On the table was a sophisticated proposal presented by the Factum Foundation and the UK Heritage Building Preservation Trust (UKHBPT), the body that successfully brought the Middleport Pottery in Stoke-on-Trent back to working life after acquiring it in 2011. This proposal includes a commitment to training bell makers and tuners and an expansion of the foundry’s activity into fine art casting; it is geared towards the establishment of ‘an economically viable, environmentally and socially sustainable working foundry’. Historic England was apparently unaware of this scheme, although UKHBPT had argued for a postponement of the sale and auction of foundry fittings as early as March 2017. Factum-UKHBPT’s arguments and proposals encompass both the quality of the buildings and the cultural and industrial heritage that they enshrine, and their approach is modern and economically feasible – but they do not own the site.
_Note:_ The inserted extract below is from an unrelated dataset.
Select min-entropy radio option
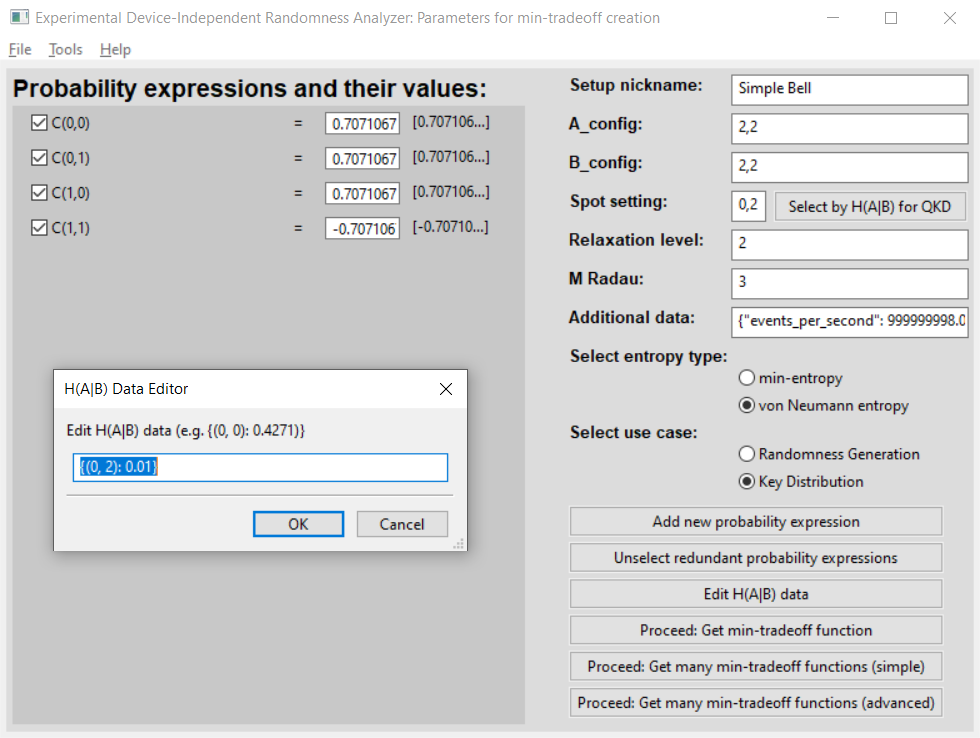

The Whitechapel Bell Foundry represents extraordinary historical continuity, the extension of which is now feasible, and it surely merits consideration under the UNESCO definition of intangible cultural heritage relating to knowledge and skills. This is not a dead industry: just consider the renaissance in village bell ringing up and down the country at the time of the millennium, which drew on substantial lottery funds. If Historic England is so eager to face the public, and to fulfil its responsibilities towards that ‘productive heritage’ it espouses, then here, surely, is a perfect fit.